### Assignment
The line containing "This screenshot has height=790, width=1024.", and every line after it to the end of the listing, should be repeated exactly; the pictures should not.

### Exercise materials
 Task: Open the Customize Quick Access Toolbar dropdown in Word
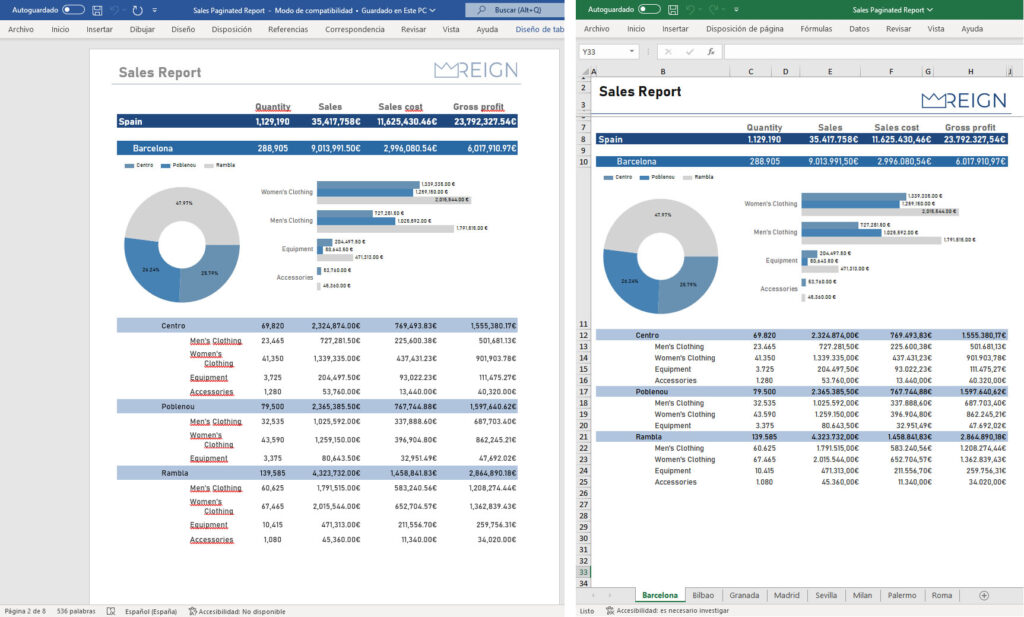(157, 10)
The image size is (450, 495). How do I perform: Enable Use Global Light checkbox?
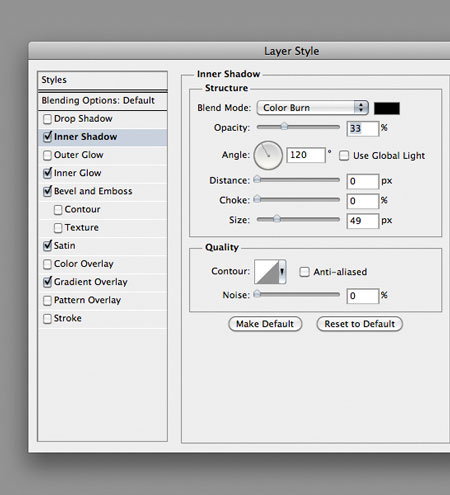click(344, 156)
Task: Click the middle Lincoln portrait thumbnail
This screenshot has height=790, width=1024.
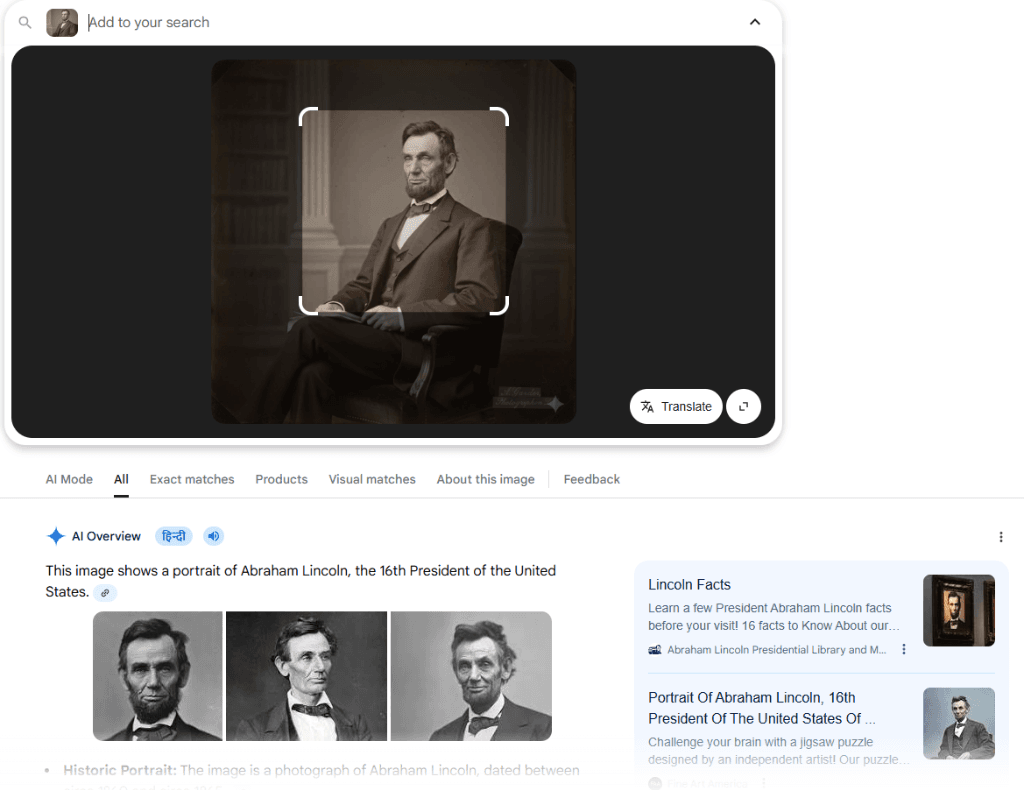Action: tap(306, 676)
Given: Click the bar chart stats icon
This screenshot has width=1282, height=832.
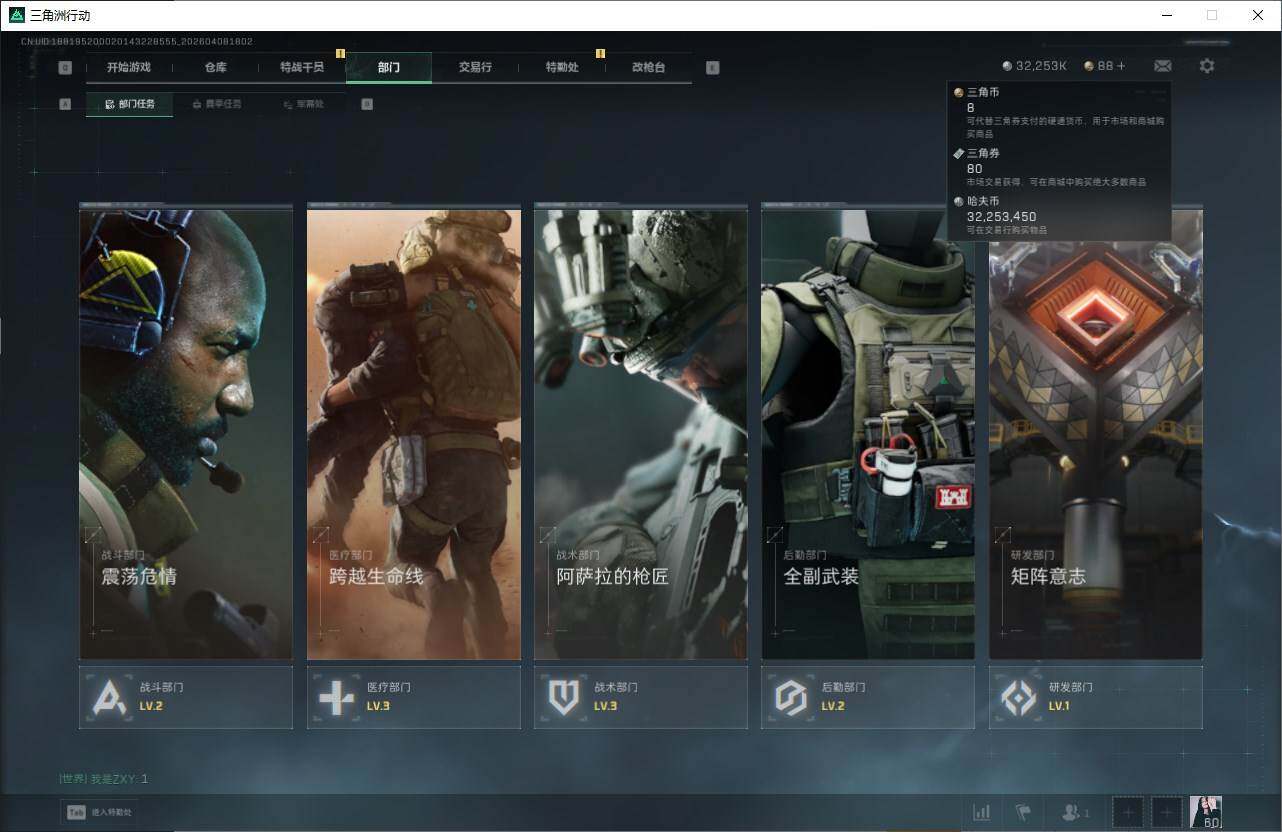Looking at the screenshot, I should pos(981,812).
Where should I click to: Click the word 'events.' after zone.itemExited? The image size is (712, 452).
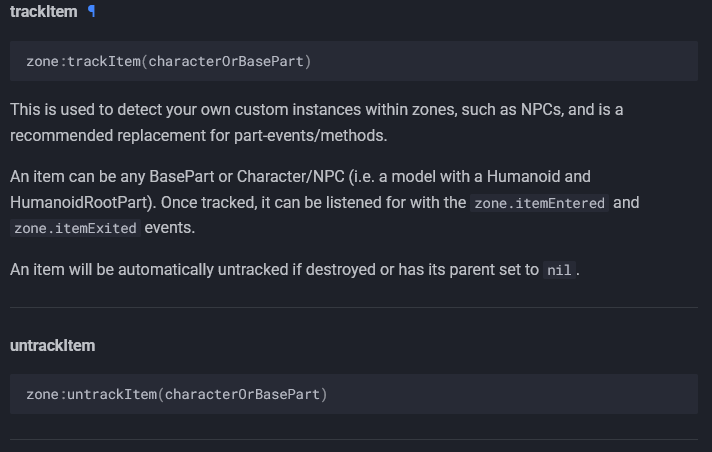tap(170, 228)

### Completed exercise
This screenshot has height=790, width=1024.
Action: tap(306, 676)
Given: Click the bar chart stats icon
This screenshot has width=1282, height=832.
Looking at the screenshot, I should pos(981,812).
Where should I click to: Click the word 'events.' after zone.itemExited? The image size is (712, 452).
tap(170, 228)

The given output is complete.